Exercise description >>
Copy the records word for word, beginning at the line that contains "Toggle the Servis Tahsilatı legend series" and stopping after the line that contains "the app.openshift.io/runtime=nodejs label". Leave out the pictures.

Records shown >>
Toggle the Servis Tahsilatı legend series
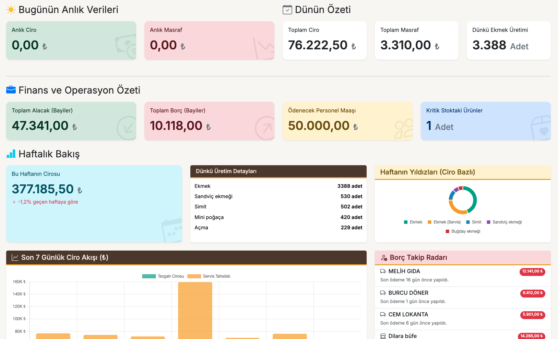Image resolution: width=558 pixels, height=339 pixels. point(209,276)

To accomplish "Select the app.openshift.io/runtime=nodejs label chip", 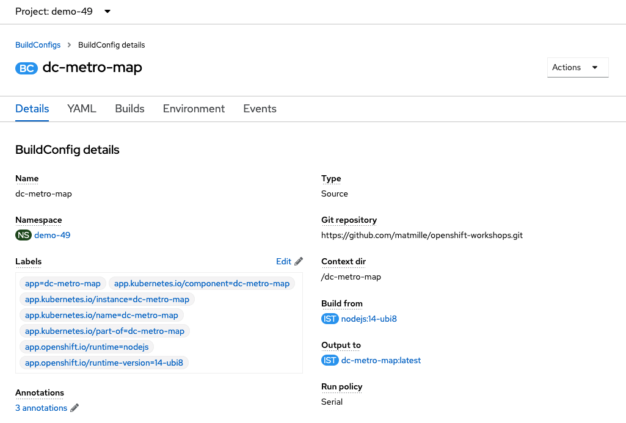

---

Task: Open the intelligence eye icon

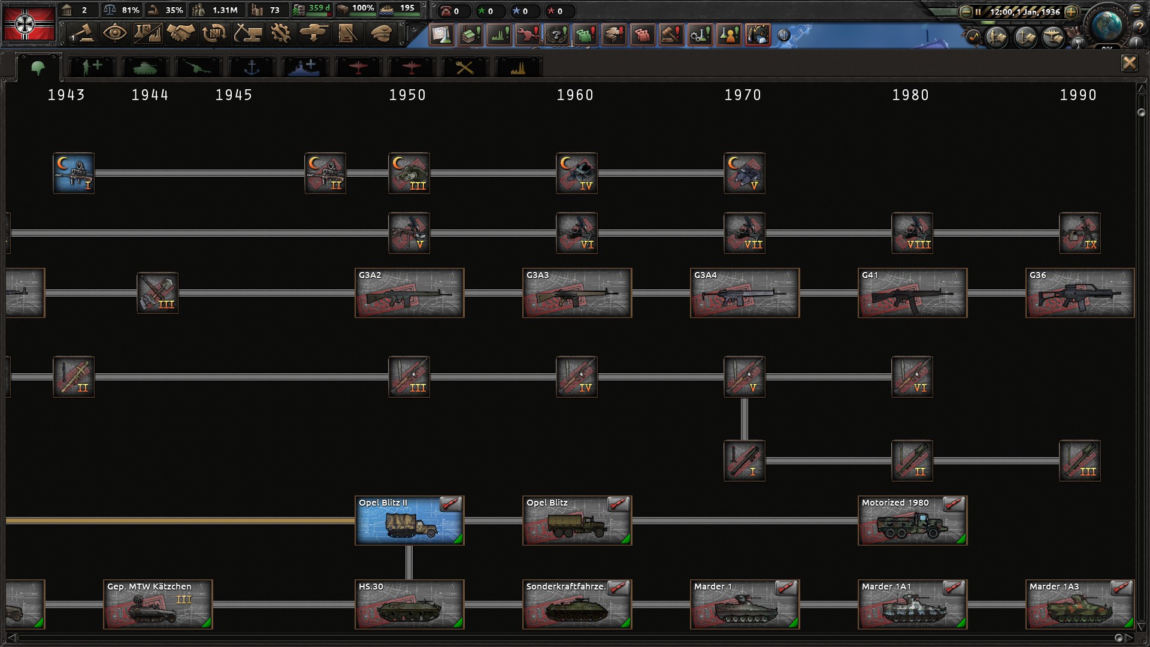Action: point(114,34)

Solution to this problem >>
Toggle the Servis Tahsilatı legend series
Image resolution: width=558 pixels, height=339 pixels. point(209,276)

To accomplish "Select the app.openshift.io/runtime=nodejs label chip", 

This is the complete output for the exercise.